> **GOAL OF THE EXERCISE**:
Copy out the material word for word, from its first line through the line that contains "Looking at the screenshot, I should pos(69,78).", both ends included.

** Start DATA ENTRIES **

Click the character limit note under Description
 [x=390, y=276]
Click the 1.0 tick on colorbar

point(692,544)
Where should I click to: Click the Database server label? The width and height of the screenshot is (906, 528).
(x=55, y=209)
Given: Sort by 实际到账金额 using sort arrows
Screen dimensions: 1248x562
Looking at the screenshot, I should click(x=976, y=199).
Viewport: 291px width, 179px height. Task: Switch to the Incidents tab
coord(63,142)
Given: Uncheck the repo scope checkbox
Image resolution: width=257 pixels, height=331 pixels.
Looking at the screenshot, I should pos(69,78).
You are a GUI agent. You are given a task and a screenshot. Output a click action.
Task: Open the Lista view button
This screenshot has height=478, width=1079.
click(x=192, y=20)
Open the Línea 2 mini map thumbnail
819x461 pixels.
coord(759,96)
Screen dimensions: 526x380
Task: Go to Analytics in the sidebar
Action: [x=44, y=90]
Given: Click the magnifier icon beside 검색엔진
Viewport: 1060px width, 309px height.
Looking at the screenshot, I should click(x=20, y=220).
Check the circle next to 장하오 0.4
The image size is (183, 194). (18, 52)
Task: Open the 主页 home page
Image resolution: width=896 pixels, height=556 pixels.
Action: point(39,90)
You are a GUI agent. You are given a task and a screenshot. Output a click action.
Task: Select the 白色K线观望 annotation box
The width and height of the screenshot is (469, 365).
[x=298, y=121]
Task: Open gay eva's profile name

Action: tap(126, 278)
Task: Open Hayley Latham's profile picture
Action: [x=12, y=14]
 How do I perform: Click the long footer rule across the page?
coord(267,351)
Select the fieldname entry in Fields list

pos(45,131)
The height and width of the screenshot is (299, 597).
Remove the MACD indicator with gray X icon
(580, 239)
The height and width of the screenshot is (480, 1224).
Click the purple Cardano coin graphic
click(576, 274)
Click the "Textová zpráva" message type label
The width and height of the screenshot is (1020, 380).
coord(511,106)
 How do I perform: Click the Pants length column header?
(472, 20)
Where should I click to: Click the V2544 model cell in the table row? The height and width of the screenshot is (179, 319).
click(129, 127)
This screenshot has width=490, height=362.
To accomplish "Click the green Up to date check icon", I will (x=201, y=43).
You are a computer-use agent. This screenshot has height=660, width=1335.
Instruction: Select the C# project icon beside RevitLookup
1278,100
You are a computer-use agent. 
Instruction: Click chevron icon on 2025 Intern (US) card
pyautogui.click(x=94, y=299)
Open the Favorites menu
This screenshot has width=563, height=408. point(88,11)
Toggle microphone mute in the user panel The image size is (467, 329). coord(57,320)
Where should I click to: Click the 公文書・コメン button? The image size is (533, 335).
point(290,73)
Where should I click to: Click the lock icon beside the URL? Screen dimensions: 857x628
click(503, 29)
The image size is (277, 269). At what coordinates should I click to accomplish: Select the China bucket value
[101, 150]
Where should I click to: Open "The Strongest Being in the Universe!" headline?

** End DATA ENTRIES **

> **CORRECT OUTPUT**:
Click the character limit note under Description
 [x=390, y=276]
Click the 1.0 tick on colorbar

point(692,544)
Where should I click to: Click the Database server label? The width and height of the screenshot is (906, 528).
(x=55, y=209)
Given: Sort by 实际到账金额 using sort arrows
Screen dimensions: 1248x562
Looking at the screenshot, I should click(x=976, y=199).
Viewport: 291px width, 179px height. Task: Switch to the Incidents tab
coord(63,142)
Given: Uncheck the repo scope checkbox
Image resolution: width=257 pixels, height=331 pixels.
Looking at the screenshot, I should pos(69,78).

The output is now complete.